Industrial and financial conglomerate General Electric (GE) reported better than expected earnings late last week. The firm earned $0.38 per share during the second quarter, a penny higher than what consensus had expected and an increase of 12% year-over-year. Revenue of $36.5 billion represented a 2% increase year-over-year, which was slightly below consensus expectations. Not surprisingly, revenue was negatively impacted by foreign exchange rates by $900 million, so we consider the top-line revenue growth slightly stronger than expected. We thought GE posted a solid quarter. Our fair value estimate for the industrial conglomerate remains unchanged. Please click here for GE's valuation report.
GE's industrial segment performed well, with revenues in the segment growing 9% to $25 billion. The transportation division experienced robust growth, increasing 27% to $1.5 billion in sales. Management specifically pointed to 28% growth in North American locomotive orders, underscoring some of the strength Union Pacific (UNP) displayed earlier this week. On other hand, revenues in GE's Aviation segment grew only 3% to $4.9 billion. Still, we remain quite bullish on aerospace demand and prefer smaller firms in the supply chain that are poised for stronger expansion.
Operating profit in GE's industrial segment grew 7% year-over-year, to $3.7 billion. The firm's backlog now stands at a record $204 billion, so we think the back half of 2012 will be strong. The firm remains committed to expanding operating profit, as it also announced it will be splitting its energy business into three separate entities to increase decision-making speed, while reducing business layers (and potentially overhead).

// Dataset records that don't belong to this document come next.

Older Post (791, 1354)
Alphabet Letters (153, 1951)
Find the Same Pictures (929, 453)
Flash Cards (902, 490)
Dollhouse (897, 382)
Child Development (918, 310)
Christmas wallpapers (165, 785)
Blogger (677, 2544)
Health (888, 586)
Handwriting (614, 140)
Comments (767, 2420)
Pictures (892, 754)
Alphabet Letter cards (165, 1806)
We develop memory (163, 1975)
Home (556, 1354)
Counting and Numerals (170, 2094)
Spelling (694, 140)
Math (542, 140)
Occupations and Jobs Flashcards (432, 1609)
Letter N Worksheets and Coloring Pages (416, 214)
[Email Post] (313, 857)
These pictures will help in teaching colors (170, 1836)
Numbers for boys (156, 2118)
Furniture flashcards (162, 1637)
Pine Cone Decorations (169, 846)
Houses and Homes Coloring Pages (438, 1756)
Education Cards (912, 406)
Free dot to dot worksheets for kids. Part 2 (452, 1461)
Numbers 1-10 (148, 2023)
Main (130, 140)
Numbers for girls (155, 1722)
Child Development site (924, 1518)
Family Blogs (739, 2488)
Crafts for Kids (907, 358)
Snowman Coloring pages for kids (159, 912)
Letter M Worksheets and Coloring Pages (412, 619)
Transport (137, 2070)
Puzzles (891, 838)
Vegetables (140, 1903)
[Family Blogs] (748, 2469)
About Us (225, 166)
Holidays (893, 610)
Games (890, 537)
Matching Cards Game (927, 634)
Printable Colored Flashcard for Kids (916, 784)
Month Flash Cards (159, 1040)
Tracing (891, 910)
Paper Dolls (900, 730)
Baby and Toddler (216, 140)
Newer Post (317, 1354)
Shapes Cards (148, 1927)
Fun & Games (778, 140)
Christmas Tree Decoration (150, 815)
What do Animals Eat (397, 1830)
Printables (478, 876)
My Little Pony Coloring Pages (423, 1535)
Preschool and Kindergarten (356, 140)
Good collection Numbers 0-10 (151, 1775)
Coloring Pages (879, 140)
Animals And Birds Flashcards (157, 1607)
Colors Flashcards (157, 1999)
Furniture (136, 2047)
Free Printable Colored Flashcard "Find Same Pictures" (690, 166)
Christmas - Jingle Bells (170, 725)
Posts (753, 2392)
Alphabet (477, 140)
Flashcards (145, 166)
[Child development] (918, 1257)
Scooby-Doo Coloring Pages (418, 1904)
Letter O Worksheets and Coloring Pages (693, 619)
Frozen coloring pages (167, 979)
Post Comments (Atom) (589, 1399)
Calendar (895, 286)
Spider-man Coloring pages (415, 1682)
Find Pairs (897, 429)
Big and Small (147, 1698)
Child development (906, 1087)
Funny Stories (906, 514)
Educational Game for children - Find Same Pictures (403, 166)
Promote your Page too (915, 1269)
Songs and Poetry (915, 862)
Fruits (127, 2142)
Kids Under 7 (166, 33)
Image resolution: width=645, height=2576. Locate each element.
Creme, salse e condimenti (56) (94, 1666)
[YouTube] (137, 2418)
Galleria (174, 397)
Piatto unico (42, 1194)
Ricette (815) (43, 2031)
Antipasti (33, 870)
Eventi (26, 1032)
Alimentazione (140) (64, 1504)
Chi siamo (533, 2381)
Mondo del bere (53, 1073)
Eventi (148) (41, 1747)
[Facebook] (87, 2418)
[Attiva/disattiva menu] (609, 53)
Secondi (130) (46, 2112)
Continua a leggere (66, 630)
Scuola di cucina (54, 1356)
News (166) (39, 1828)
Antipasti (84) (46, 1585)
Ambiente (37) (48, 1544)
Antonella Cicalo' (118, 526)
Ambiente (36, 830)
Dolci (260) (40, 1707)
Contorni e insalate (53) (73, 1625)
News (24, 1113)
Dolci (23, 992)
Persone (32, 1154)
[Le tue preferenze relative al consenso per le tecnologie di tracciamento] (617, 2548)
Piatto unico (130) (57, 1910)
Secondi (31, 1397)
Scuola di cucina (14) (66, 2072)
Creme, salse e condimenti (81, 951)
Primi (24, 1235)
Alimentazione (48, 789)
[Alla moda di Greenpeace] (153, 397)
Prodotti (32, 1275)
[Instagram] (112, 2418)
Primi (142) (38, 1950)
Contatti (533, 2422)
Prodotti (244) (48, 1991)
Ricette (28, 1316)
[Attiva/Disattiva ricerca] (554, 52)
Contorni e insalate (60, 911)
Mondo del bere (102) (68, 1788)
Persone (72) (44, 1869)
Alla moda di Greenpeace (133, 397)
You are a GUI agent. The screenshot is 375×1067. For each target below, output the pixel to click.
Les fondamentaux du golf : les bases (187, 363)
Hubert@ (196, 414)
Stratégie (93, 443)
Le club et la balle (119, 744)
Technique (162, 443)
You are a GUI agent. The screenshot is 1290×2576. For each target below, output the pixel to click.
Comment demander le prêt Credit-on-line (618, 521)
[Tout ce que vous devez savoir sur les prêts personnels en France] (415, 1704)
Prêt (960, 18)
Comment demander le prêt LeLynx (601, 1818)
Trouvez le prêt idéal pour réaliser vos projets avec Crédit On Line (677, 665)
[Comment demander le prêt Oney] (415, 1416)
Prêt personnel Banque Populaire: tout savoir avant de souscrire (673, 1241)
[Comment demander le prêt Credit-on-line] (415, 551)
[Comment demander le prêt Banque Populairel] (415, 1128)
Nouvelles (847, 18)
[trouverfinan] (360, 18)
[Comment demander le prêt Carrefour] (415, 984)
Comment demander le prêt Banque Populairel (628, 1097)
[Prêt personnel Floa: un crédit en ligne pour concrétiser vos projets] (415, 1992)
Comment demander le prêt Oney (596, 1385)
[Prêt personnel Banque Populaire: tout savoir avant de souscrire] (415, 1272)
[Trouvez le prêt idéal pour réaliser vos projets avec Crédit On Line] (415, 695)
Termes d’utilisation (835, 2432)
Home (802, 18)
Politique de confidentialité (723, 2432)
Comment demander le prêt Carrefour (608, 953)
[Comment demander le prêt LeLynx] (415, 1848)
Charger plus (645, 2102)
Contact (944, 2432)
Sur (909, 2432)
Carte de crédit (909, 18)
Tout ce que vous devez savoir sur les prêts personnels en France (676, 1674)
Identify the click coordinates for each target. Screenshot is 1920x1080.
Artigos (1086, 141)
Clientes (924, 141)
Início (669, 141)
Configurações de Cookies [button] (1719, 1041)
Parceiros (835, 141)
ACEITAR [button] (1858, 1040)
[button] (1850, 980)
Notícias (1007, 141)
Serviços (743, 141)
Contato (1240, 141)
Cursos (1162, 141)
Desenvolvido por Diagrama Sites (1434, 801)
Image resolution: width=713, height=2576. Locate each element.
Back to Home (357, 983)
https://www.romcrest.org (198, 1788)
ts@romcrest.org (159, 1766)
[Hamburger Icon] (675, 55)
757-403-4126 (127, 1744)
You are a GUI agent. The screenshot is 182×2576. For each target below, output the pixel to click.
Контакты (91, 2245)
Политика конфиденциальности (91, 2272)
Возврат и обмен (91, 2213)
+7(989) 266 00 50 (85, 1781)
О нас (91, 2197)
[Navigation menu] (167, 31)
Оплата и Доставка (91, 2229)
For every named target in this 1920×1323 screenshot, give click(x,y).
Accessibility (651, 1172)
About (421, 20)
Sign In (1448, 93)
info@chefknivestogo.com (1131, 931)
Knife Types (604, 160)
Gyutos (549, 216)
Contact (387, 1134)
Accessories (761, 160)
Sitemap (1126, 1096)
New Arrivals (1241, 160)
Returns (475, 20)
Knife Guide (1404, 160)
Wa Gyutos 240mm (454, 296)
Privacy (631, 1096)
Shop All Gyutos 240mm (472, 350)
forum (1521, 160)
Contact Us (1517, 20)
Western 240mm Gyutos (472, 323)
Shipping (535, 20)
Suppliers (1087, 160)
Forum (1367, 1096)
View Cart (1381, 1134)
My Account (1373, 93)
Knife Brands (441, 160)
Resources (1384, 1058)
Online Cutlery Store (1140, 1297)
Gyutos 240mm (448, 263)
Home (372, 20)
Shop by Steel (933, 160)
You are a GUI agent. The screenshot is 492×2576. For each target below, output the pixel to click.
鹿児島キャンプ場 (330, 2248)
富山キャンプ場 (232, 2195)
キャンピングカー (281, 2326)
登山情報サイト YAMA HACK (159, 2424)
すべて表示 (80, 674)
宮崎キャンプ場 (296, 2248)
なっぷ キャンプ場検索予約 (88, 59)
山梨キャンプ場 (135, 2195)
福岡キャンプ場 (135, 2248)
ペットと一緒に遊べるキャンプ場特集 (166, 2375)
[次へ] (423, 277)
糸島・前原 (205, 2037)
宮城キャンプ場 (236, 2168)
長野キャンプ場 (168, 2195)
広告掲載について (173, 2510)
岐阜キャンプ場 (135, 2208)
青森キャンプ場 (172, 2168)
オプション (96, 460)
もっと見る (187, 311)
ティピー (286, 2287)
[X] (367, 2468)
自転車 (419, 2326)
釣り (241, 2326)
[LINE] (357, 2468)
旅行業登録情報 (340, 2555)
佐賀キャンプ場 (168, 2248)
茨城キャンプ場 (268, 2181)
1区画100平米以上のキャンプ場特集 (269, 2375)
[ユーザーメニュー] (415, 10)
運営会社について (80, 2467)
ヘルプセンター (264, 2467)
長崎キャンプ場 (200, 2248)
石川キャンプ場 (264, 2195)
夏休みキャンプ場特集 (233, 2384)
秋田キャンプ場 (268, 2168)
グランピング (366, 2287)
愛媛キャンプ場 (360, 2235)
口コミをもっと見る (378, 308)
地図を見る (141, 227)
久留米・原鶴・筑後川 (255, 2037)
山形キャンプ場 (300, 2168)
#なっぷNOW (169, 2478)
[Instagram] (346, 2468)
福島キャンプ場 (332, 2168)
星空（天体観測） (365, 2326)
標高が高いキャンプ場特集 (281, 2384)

The energy infrastructure business grew 15% year-over-year, to just under $12 billion.
Revenues at GE Capital declined 8% year-over-year to $11.5 billion, but the segment's profit increased 31% year-over-year, to $2.1 billion. GE Capital also returned to paying a dividend to the parent company. This amounted to $3 billion during the second quarter. We previously noted GE Capital's desire to de-leverage its balance sheet. Though such a move will likely improve earnings quality in the segment, it will lead to declining revenue contributions.
Overall, we thought GE's industrial segment results were strong, especially given fears of a global economic contraction. We suspect the transportation and energy segments will remain particularly resilient. Rail companies like Union Pacific are continually looking to improve fuel efficiency, and GE currently provides railroads with some of the most fuel efficient trains and engines. We're also big fans of aerospace demand and expect commercial aircraft deliveries to continue to expand in coming years.
Nevertheless, we think shares of GE are fairly valued at current levels. Though the Valuentum Dividend Cushion (our proprietary dividend-cut predictor) indicates the dividend is currently safe, we're not expecting too much growth in it in coming years.
Disclosure: I have no positions in any stocks mentioned, and no plans to initiate any positions within the next 72 hours.